Prompted by a return to his alma mater, where he encountered earnest students that contrasted with his own university experience, Rory Sutherland, the vice-chairman of Ogilvy Group UK, declared in The Spectator recently that he was considering recommending that his agency only employs degree graduates who have achieved a 2:2 or a third.
His reasoning was that he has never come across evidence that someone with a first-class degree had proved a better employee than someone with a second- or third-class one. In fact, he believed that the opposite was true in most cases, and said that he would no longer compete with the bigger salaries, such as those offered in investment banking, to attract young talent.
Whether Sutherland’s tongue was wedged firmly into his cheek, or whether Ogilvy follows through with his suggestion, is a different matter, but it does offer hope to graduates who have failed to secure a top grade. It also begs the question of whether advertising obsesses unnecessarily over attracting the graduates with the best degrees, rather than the best graduates.
Peter Souter, chairman and chief creative officer, TBWA UK
"I’d take talented over qualified any day. Academic degrees favour people who are good at remembering stuff for a few weeks so they can write an essay or pass an exam. Did either of those skills come up in your agency today? They didn’t in mine. There are, of course, life-changing degrees. My wife runs the Central Saint Martins advertising course and has put teams in agencies every year for the past two decades. Nobody ever asks her students what grade they got. They look at their work. They maybe glance up to see if the kid would be fun to have around. But the marks are irrelevant. Only the ability to create is relevant. Degrees are only good for measuring temperature."

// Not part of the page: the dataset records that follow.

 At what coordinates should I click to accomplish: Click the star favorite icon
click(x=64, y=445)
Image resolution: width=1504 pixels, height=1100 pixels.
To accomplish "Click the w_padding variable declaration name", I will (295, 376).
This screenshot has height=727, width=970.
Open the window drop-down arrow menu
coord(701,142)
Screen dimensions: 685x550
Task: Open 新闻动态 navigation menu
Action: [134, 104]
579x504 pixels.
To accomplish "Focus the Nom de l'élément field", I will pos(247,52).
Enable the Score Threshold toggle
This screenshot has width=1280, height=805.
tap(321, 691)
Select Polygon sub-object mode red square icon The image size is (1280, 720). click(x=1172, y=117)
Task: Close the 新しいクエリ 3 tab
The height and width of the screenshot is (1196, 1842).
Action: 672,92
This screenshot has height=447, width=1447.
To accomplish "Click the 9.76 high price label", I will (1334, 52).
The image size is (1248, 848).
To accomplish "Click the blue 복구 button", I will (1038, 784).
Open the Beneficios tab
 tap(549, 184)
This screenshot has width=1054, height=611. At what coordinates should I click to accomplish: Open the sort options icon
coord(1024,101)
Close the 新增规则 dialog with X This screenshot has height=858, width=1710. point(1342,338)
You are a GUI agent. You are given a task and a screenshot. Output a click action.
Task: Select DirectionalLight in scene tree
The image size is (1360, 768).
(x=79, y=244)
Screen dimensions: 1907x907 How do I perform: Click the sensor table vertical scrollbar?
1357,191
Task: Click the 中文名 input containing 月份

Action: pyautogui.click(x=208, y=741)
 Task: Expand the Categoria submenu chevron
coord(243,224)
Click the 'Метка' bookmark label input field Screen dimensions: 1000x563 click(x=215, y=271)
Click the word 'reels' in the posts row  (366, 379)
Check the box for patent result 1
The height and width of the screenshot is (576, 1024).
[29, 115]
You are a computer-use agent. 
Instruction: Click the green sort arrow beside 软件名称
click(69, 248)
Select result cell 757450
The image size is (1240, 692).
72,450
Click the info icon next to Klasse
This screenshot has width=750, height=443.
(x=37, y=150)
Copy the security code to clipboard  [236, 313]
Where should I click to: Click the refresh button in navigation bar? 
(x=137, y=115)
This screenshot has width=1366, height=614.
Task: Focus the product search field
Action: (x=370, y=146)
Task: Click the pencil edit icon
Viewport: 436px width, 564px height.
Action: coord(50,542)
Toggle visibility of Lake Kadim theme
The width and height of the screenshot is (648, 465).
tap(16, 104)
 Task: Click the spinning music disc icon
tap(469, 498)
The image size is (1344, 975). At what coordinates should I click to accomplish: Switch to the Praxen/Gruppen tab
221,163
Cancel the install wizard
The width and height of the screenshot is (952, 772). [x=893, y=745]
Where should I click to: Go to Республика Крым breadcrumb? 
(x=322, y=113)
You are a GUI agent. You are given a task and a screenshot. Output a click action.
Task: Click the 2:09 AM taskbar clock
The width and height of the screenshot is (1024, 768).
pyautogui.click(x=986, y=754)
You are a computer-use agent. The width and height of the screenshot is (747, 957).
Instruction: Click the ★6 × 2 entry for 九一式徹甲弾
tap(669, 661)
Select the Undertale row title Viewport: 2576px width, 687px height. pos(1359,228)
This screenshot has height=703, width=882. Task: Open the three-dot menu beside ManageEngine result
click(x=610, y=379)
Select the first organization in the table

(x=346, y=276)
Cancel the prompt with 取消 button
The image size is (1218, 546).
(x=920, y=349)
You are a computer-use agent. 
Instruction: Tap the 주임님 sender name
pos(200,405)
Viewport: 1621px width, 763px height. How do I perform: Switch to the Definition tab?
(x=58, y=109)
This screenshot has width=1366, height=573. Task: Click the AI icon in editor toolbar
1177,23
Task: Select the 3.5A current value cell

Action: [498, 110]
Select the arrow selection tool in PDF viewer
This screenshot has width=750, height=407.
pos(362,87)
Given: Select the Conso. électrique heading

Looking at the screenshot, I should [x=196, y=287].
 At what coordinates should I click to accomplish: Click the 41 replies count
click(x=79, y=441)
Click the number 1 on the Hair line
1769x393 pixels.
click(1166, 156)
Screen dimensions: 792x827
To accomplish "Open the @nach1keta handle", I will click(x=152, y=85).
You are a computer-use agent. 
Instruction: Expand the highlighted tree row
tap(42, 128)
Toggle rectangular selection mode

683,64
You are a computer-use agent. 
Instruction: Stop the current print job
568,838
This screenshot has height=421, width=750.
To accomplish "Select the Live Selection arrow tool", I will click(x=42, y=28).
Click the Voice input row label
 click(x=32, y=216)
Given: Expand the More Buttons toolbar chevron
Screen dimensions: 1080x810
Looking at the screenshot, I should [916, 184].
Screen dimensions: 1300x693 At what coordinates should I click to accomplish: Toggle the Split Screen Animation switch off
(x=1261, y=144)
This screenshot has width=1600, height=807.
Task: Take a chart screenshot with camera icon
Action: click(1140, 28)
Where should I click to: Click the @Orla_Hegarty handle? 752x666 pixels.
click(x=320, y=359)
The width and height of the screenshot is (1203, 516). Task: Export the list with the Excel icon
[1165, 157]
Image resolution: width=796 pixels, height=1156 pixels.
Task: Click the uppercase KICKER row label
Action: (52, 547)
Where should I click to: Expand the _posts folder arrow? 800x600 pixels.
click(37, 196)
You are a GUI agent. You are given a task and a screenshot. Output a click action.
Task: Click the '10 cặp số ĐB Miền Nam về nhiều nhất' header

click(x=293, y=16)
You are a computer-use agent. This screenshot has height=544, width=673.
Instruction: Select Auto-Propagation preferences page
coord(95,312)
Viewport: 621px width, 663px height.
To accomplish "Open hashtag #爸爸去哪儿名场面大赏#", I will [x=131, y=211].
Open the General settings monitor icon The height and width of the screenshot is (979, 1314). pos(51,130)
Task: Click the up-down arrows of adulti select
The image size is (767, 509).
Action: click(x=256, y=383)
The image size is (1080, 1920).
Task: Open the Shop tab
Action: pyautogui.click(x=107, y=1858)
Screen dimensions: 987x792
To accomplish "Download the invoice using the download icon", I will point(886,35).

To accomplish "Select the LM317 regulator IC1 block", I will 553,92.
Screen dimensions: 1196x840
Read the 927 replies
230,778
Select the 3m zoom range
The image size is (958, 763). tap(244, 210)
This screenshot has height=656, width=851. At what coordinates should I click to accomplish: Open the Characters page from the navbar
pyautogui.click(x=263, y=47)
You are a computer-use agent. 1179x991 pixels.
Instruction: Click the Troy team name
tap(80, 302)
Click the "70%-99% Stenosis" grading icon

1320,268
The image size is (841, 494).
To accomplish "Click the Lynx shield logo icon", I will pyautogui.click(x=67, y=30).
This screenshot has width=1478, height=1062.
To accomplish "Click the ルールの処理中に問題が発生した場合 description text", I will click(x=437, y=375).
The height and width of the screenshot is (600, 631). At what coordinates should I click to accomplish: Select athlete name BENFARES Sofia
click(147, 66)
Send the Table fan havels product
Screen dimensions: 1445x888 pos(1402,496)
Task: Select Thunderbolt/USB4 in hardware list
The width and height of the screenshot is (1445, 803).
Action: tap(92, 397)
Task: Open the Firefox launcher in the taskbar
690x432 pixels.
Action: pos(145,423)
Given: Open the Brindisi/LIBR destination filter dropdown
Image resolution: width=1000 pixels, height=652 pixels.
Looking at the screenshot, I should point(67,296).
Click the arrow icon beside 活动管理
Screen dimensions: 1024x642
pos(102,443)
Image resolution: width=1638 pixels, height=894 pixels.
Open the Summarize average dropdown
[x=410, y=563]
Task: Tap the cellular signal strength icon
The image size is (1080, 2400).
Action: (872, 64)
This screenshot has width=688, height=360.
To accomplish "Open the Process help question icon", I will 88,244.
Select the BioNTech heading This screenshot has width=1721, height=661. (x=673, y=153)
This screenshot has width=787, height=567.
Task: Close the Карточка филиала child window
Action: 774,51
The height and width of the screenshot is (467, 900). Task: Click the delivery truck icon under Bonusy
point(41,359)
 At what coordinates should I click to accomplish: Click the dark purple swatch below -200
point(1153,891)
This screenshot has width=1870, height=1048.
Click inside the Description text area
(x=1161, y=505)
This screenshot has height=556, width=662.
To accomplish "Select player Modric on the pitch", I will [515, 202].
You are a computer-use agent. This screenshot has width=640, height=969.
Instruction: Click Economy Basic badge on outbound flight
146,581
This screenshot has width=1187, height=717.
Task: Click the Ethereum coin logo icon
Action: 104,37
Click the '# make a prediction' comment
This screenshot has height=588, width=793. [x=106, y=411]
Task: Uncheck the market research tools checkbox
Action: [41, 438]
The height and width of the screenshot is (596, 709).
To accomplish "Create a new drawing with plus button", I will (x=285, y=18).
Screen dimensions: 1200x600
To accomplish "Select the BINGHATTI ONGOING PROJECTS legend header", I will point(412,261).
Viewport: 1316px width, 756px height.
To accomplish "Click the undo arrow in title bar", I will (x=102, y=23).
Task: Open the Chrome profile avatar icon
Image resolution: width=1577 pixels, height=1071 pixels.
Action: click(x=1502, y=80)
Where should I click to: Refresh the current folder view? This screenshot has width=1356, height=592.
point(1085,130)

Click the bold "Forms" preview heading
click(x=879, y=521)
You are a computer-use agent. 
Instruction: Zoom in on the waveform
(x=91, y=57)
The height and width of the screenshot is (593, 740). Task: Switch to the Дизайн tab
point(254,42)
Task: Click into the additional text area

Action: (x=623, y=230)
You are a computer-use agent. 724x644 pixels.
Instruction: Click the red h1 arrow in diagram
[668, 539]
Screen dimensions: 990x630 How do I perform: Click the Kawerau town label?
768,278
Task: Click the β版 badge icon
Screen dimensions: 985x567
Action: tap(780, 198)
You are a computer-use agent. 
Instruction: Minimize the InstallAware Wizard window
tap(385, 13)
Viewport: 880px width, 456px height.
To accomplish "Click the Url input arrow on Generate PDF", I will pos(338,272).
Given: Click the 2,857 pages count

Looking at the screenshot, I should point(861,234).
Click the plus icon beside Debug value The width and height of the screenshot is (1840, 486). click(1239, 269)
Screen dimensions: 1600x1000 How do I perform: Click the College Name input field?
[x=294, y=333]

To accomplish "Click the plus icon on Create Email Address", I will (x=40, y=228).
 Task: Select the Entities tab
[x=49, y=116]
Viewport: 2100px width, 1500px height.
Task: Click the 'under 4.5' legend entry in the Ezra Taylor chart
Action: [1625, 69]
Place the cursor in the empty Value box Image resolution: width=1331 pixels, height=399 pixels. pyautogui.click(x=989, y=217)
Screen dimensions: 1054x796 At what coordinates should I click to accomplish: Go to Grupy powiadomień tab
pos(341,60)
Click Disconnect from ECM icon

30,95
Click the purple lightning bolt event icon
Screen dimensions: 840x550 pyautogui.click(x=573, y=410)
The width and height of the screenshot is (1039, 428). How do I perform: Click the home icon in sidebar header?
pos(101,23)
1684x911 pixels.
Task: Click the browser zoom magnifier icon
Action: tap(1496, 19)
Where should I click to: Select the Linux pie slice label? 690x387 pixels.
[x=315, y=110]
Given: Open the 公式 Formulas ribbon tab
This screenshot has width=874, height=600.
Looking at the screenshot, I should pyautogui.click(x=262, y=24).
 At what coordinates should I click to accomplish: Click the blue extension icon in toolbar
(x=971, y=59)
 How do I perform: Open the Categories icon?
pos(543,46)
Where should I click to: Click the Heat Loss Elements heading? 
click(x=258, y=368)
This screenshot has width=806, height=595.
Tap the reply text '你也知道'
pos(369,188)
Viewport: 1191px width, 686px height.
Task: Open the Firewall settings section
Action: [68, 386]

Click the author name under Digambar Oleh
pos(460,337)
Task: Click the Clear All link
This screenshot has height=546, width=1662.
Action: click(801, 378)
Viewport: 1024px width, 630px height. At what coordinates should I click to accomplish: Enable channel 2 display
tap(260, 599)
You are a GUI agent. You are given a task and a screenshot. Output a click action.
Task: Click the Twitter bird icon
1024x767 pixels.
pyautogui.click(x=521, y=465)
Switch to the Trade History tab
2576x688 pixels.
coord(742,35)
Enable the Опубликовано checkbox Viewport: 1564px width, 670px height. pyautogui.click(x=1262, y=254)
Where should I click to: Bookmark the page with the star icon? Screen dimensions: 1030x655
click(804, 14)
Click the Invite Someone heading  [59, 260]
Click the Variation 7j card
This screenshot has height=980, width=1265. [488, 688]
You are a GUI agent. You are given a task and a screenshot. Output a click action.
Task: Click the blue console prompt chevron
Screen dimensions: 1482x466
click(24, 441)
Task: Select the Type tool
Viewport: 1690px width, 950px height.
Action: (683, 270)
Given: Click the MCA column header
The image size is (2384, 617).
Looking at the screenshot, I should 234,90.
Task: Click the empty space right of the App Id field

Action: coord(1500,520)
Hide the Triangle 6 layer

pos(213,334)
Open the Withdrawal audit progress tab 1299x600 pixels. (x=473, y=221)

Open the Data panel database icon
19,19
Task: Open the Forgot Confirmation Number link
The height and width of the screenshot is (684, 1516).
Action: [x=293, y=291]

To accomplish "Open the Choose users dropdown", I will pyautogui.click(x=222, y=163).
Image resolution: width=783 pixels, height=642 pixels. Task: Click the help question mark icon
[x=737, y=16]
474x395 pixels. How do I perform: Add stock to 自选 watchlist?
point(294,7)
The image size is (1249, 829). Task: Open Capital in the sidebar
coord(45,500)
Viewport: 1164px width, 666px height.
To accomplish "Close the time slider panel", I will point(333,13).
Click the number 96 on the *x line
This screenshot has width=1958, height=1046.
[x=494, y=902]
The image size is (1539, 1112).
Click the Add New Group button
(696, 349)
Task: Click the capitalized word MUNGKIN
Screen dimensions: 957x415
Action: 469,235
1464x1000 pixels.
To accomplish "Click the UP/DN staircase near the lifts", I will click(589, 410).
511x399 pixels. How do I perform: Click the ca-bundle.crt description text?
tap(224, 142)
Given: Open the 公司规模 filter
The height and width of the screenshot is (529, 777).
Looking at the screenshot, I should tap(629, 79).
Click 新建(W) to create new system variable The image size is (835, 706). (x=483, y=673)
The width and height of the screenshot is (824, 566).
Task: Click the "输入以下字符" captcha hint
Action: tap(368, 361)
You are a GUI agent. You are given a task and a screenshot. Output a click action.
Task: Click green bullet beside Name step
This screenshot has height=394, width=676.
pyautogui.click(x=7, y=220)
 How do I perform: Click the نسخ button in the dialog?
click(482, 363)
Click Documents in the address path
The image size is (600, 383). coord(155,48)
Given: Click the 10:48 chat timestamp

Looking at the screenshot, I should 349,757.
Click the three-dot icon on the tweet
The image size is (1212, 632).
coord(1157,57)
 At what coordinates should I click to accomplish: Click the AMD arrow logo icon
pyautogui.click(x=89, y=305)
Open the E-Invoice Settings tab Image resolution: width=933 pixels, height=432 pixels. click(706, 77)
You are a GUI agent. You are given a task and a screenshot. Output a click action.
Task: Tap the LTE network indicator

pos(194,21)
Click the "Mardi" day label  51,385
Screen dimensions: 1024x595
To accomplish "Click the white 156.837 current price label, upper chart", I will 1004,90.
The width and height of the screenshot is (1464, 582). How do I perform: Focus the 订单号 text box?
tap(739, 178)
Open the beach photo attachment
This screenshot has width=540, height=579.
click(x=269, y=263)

Paul Lawson, chief executive, Leo Burnett London; deputy chief executive, Leo Burnett Group
"I would suggest that somebody who has attained a degree will have had to exhibit the ability to apply themselves and the ability to think in a robust fashion. They might even be able to spell properly and, fingers crossed, express themselves in a coherent fashion. For me, these attributes are the cost of entry into our graduate programme. The next filters are about looking for individuality, emotional intelligence and personableness. These individuals are rare. They are what David Ogilvy would have called ‘modern-day trumpeter swans’. That is why we invest so much time and effort in finding them."
Tom Knox, joint chief executive, DLKW Lowe
"I write this having recently found myself consoling a distraught mother who believed her son’s 2:2 would consign him to inevitable long-term unemployment. It’s an incredibly tough job market for graduates but, in our business (and many others), the quality of degree is an unreliable indicator of likely performance. One of my brilliant business partners failed to collect a degree from Christchurch, having been politely asked to leave early by the college authorities. Academic achievement is poorly correlated to entrepreneurial spirit, and I fear that too often we use degree grades as a shortcut to filter the pile of applications."
Marco Scognamiglio, chief executive, Rapp UK
"I’d be surprised if our industry had only just recognised that our best talent doesn’t just come from those with top academic qualifications. It’s just one of a number of criteria. The discussion must start with an individual’s character. If that person is inquisitive about everything in the world today, has a hunger to learn and a willingness to share with peers and clients, they will have a great chance of a job at Rapp in the UK or globally. If getting there is the result of a first- to third-class degree or leaving school early like Lord Sugar – that’s fine by me. This approach brings diversity of talent, which is what agencies need for their clients’ benefit."